Friday, May 31, 2013


I'm still in shock at the prospect of moving. For the past week I've walked around with a goofy smile on my face, and every second phrase out of my mouth is "I'm going to Russia". It doesn't feel real, and I doubt it will until I've been there a few months.Fulfilling a long-held dream is not an experience that comes to many people, and I'm over the moon about it.

Sure, there are questions - will my Russian be adequate? Will I function in a different culture? Are my files going to be ready when I apply for the visa? Can I be a good teacher? - but they're at the back of my mind for now. This week, it's just euphoria. I'm engrossed in Russia and my future there.

Surely this will wear off at the first obstacle or simply with time, but in the meantime...


Sunday, May 26, 2013

Мы начинаем

I blame my aunt for this. 

In the fall of 2000, when I  was nine years old, she arrived at my home bearing a copy of Anastasia: The Last Grand Duchess. Remember the Royal Diaries series? They were fictional diaries of princesses and queens throughout history. For me, they were the literary equivalent of crack. I couldn't get enough. But Anastasia remained with me. I read biographies and Russian history. I watched the Don Bluth animated film and all three hours of Nicholas and Alexandra. After a while, I moved on to my next cultural obsession, while keeping an affectionate eye for Russia. 

Fast forward to the summer of 2009, when I was planning my first-year university schedule. I wanted to take Russian. "What about German?" my mother asked, waving the course catalog in front of me. Nope, Russian. Somewhere, Anastasia remained at the back of my mind. I signed up for the first-year class and I was off. After four years of studying the language, the film, the literature, the culture - if you haven't stayed up all night reading medieval Russian chronicles, you haven't lived - I graduated this past spring with an H.B.A. in Cinema Studies and Russian Language and Literature. After a quick TESOL certificate and a flurry of applications, I found myself with a job in Moscow. Come September, I will be living the dream. 

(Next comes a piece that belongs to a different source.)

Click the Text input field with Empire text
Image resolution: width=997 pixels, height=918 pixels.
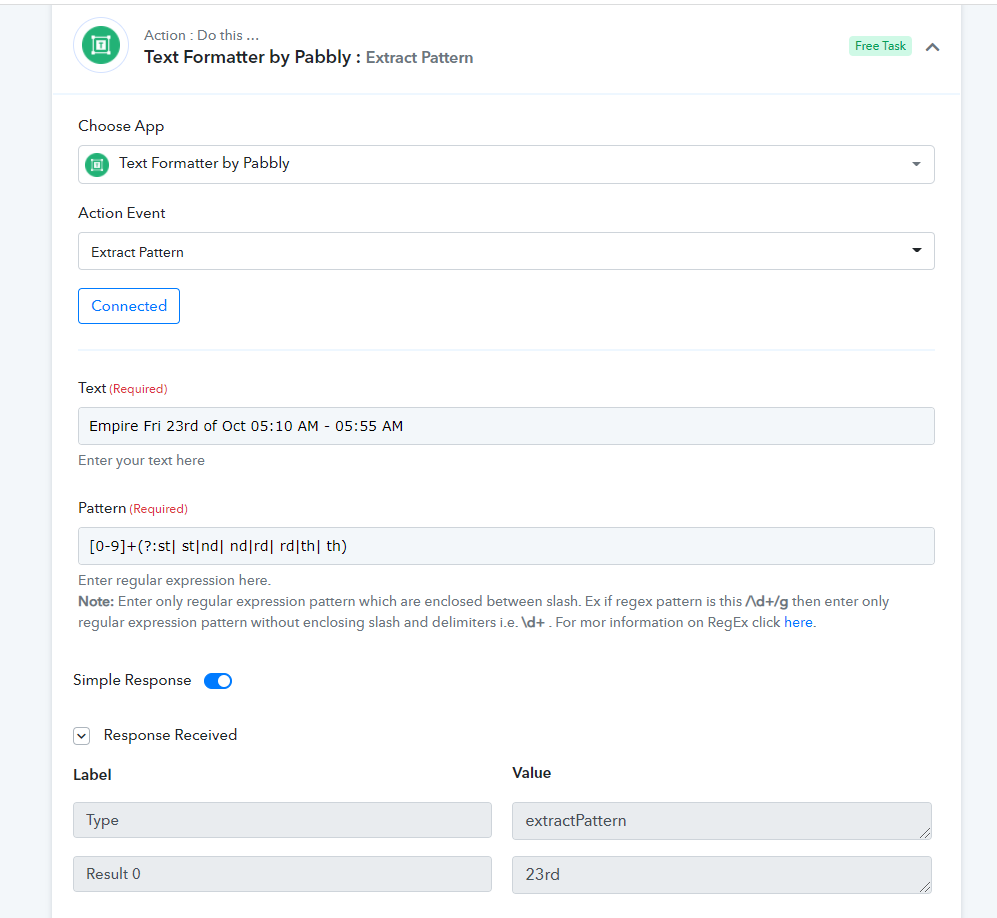point(506,426)
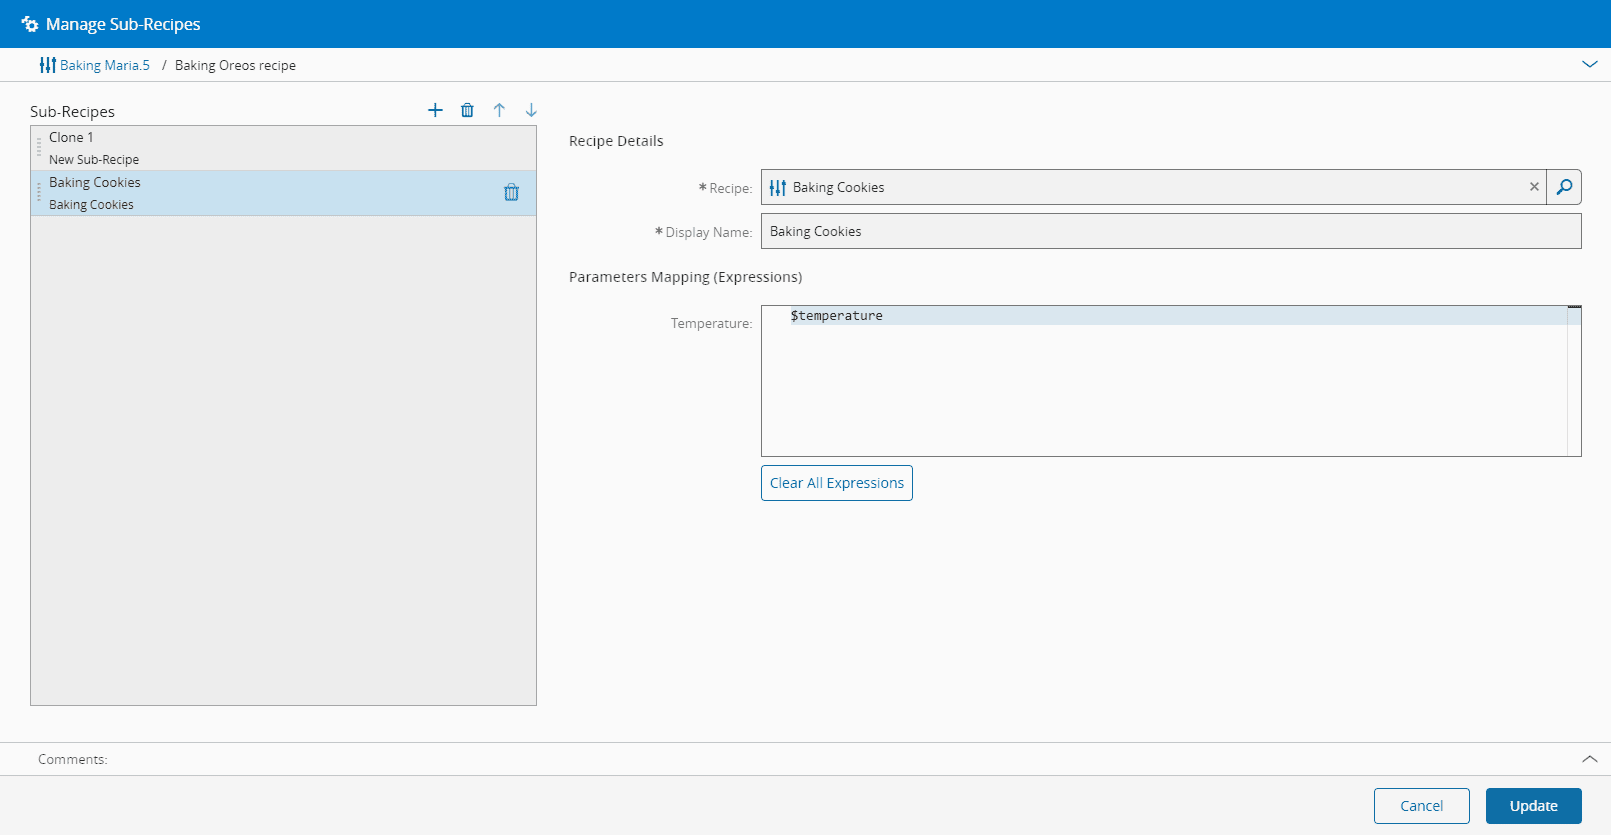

If my aunt hadn't brought me that book, if the first-year Russian class had been full, if I had been persuaded to accept a more practical major (say, Commerce), I would not be on my way to the most exciting moment of my life. Since I got the email on Thursday, I've been in a state of euphoria. If I looked in the Mirror of Erised today, I would see myself - just the way I am. 

I have never lived abroad on my own before, nor have I been to Eastern Europe. This is going to be the best adventure I've ever had. I hope you can join me as I live in the land of Tolstoy and Eisenstein, of Cheburashka and Lenin - the land I have dreamed of for thirteen years.